By the way, have you ever seen anyone that learned to play Frisbee by catching and throwing it on one finger? I hadn’t either. But Mari could do it, for she evidently knew no other way. I had moved from Louisiana to Florida to attend college and live with Dad and Mari. Still 18 years old, I had excess energy that was best spent in the back yard with a plastic disc, as opposed to alternative methods of blowing off steam that are somewhat more destructive for a young man. Dad, Mari and I would adjourn to the back yard and, I swear, the first time I threw the Frisbee to her, she instinctively caught it on her middle finger! She wasn’t trying to flash an obscene gesture to anyone … it just, happened!! Then she twirled the thing around on the same finger and threw it right back to me! I tried to teach her more traditional methods lest she offend a neighbor,..but it was no use. She could play Frisbee and flip off the universe with more genuine happiness than anyone I’ve ever seen.
As the years went by, Dad and Mari eventually moved to the Atlanta area, where Dad worked at several churches until his retirement, and Mari not only continued playing piano and organ at church, but took on the duties of managing the financial operations of the Georgia Baptist Children’s Home, a non-profit organization that takes in and cares for children and families in the most desperate of circumstances. Last April, after 22 years of service at the Children’s Home, Mari decided it was time to retire and her and Dad made plans to move back to the Florida panhandle.
It should be a simple ending to the story, yes? Yet things don’t always go according to plan. Less than two months ago, Mari was diagnosed with an inoperable brain tumor. The family rallied immediately, my sister never leaving Mom’s side, while I have taken an inordinate amount of time off from the road (and from Ricochet) to help Mom and Dad and Sis in any way I can. The tumor, called Glioblastoma, is especially aggressive and Mom’s condition deteriorated, seemingly by the hour sometimes.

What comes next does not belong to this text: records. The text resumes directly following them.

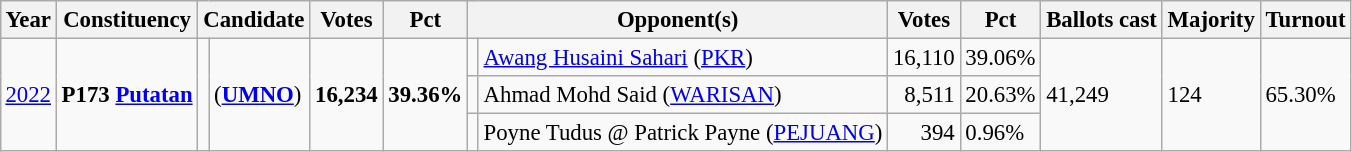
Candidate [254, 20]
20.63% [1000, 95]
16,234 [346, 94]
Awang Husaini Sahari (PKR) [682, 57]
8,511 [924, 95]
394 [924, 133]
Opponent(s) [678, 20]
Ahmad Mohd Said (WARISAN) [682, 95]
0.96% [1000, 133]
P173 Putatan [127, 94]
65.30% [1306, 94]
39.36% [426, 94]
2022 [28, 94]
Majority [1211, 20]
41,249 [1102, 94]
Constituency [127, 20]
124 [1211, 94]
(UMNO) [260, 94]
16,110 [924, 57]
Turnout [1306, 20]
Ballots cast [1102, 20]
Poyne Tudus @ Patrick Payne (PEJUANG) [682, 133]
39.06% [1000, 57]
Year [28, 20]
Identify which cell holds the provided text, then report its (X, Y) central coordinate. 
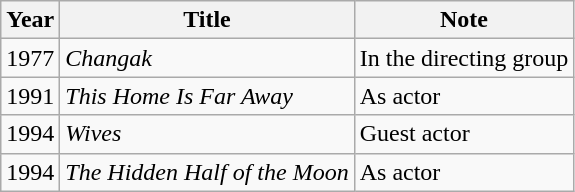
The Hidden Half of the Moon (207, 172)
Year (30, 20)
Wives (207, 134)
Title (207, 20)
Note (464, 20)
Changak (207, 58)
Guest actor (464, 134)
1991 (30, 96)
1977 (30, 58)
This Home Is Far Away (207, 96)
In the directing group (464, 58)
For the text-containing cell, return its midpoint in (x, y) coordinate format. 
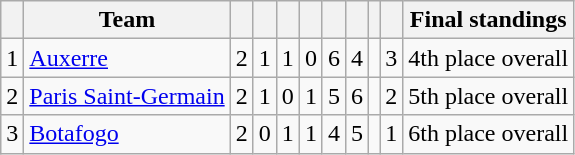
4th place overall (488, 58)
Final standings (488, 20)
Team (127, 20)
6th place overall (488, 134)
Paris Saint-Germain (127, 96)
5th place overall (488, 96)
Botafogo (127, 134)
Auxerre (127, 58)
Return the (x, y) coordinate for the center point of the cell that contains the specified text.  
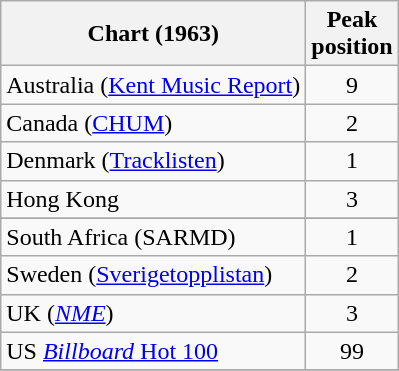
UK (NME) (154, 313)
Denmark (Tracklisten) (154, 161)
Hong Kong (154, 199)
Peakposition (352, 34)
Chart (1963) (154, 34)
99 (352, 351)
US Billboard Hot 100 (154, 351)
Canada (CHUM) (154, 123)
Australia (Kent Music Report) (154, 85)
Sweden (Sverigetopplistan) (154, 275)
9 (352, 85)
South Africa (SARMD) (154, 237)
Detect which cell encompasses the target text, then output its [x, y] center coordinate. 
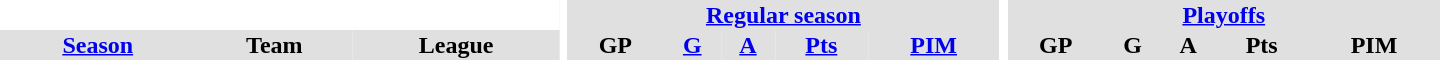
Regular season [783, 15]
League [456, 45]
Season [98, 45]
Playoffs [1224, 15]
Team [274, 45]
Identify which cell holds the provided text, then report its [x, y] central coordinate. 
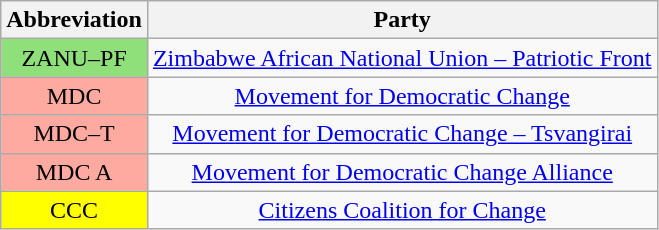
ZANU–PF [74, 58]
MDC–T [74, 134]
Party [402, 20]
Movement for Democratic Change Alliance [402, 172]
Movement for Democratic Change [402, 96]
Abbreviation [74, 20]
CCC [74, 210]
Movement for Democratic Change – Tsvangirai [402, 134]
MDC [74, 96]
MDC A [74, 172]
Zimbabwe African National Union – Patriotic Front [402, 58]
Citizens Coalition for Change [402, 210]
Find where the given text appears and provide that cell's center as [X, Y] coordinate. 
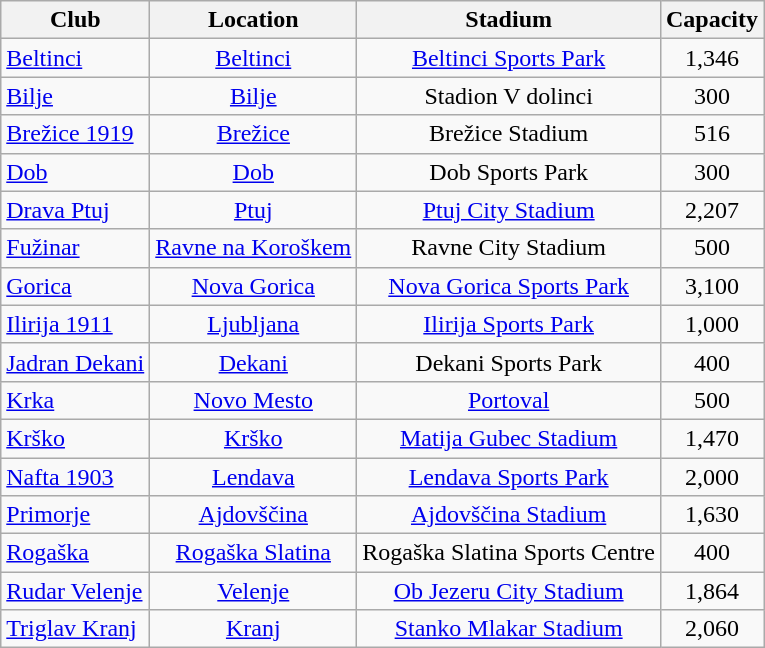
1,346 [712, 58]
Ob Jezeru City Stadium [509, 591]
Ravne City Stadium [509, 248]
Ilirija 1911 [76, 324]
Novo Mesto [254, 400]
Brežice Stadium [509, 134]
Rogaška Slatina Sports Centre [509, 553]
3,100 [712, 286]
Club [76, 20]
Jadran Dekani [76, 362]
Krka [76, 400]
2,207 [712, 210]
Ljubljana [254, 324]
Drava Ptuj [76, 210]
Dekani [254, 362]
Ravne na Koroškem [254, 248]
2,000 [712, 477]
Stadion V dolinci [509, 96]
Dob Sports Park [509, 172]
Lendava [254, 477]
Location [254, 20]
1,470 [712, 438]
1,864 [712, 591]
Ajdovščina [254, 515]
Rogaška [76, 553]
Brežice [254, 134]
Dekani Sports Park [509, 362]
Nova Gorica Sports Park [509, 286]
Nova Gorica [254, 286]
516 [712, 134]
Primorje [76, 515]
Ptuj City Stadium [509, 210]
Gorica [76, 286]
Brežice 1919 [76, 134]
Portoval [509, 400]
Rudar Velenje [76, 591]
Matija Gubec Stadium [509, 438]
Velenje [254, 591]
Triglav Kranj [76, 629]
Stadium [509, 20]
Ajdovščina Stadium [509, 515]
Rogaška Slatina [254, 553]
Fužinar [76, 248]
Beltinci Sports Park [509, 58]
Lendava Sports Park [509, 477]
Capacity [712, 20]
Nafta 1903 [76, 477]
Ilirija Sports Park [509, 324]
Ptuj [254, 210]
2,060 [712, 629]
1,000 [712, 324]
1,630 [712, 515]
Stanko Mlakar Stadium [509, 629]
Kranj [254, 629]
Scan for the cell matching the given text and deliver its (X, Y) coordinate at center. 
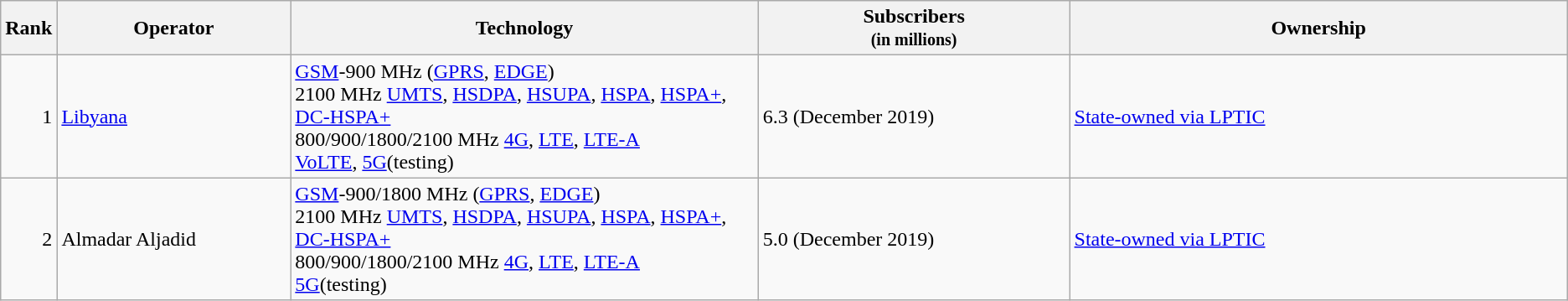
6.3 (December 2019) (914, 116)
Subscribers(in millions) (914, 28)
Almadar Aljadid (174, 239)
Rank (28, 28)
Ownership (1318, 28)
1 (28, 116)
GSM-900/1800 MHz (GPRS, EDGE) 2100 MHz UMTS, HSDPA, HSUPA, HSPA, HSPA+, DC-HSPA+ 800/900/1800/2100 MHz 4G, LTE, LTE-A 5G(testing) (524, 239)
Libyana (174, 116)
Operator (174, 28)
5.0 (December 2019) (914, 239)
2 (28, 239)
GSM-900 MHz (GPRS, EDGE) 2100 MHz UMTS, HSDPA, HSUPA, HSPA, HSPA+, DC-HSPA+ 800/900/1800/2100 MHz 4G, LTE, LTE-A VoLTE, 5G(testing) (524, 116)
Technology (524, 28)
Provide the (x, y) coordinate of the cell's center where the given text is located.  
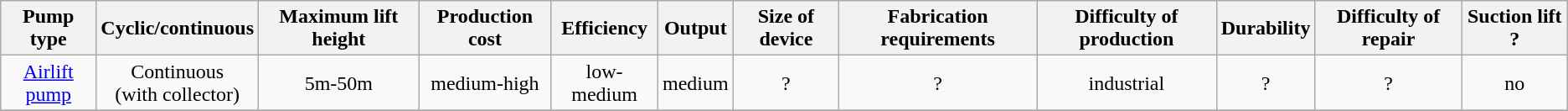
Airlift pump (49, 82)
5m-50m (339, 82)
Difficulty of repair (1389, 28)
Maximum lift height (339, 28)
Production cost (485, 28)
Pump type (49, 28)
Difficulty of production (1127, 28)
Durability (1266, 28)
no (1514, 82)
low-medium (605, 82)
industrial (1127, 82)
medium (695, 82)
Output (695, 28)
Efficiency (605, 28)
Size of device (786, 28)
Fabrication requirements (938, 28)
Continuous(with collector) (178, 82)
medium-high (485, 82)
Cyclic/continuous (178, 28)
Suction lift ? (1514, 28)
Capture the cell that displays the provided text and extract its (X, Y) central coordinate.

Some of you may recall that my Dad is waging his own battle with Alzheimer’s, which resulted in the most beautiful exchange one morning over breakfast. With Dad’s Alzheimer’s and Mom’s declining cognitive abilities, they were on an even par that morning, with Mom asking Dad if he had slept well. “Yes I did,” he answered, prompting emphatic satisfaction from Mom as she said, “Good,…that’s so good to hear.” Then, a little while later she would ask, “How did you sleep last night?” and the happy exchange repeated itself over and over, as fresh each time as it had been the first. It was the most loving, heartwarming, and beautifully sad thing I think I’ve ever seen.
“Children have an awesome sense of wonder,” Mom wrote, “and are so trusting and forgiving. We as adults should always remember our child-like faith.” Her faith, her child-like trust in her Savior, tempered and matured by years of good times and bad, served as a guide for our family even as it illuminated her path with Christ. Early yesterday morning, September 23, 2013, the Savior reached all the way to Mom’s bedside, embraced her beautiful soul and brought her home. Heaven is a brighter place, and doubtless better organized as well, while back here we are simultaneously devastated, yet grateful that despite our terrible loss her suffering has ended.
Her favorite Bible verse is Romans 8:28. “We know that in all things God works for the good of those who love Him and are called according to His purpose.” Her watchword is ours, and Heaven’s gain is our loss. Rest in peace, Mom.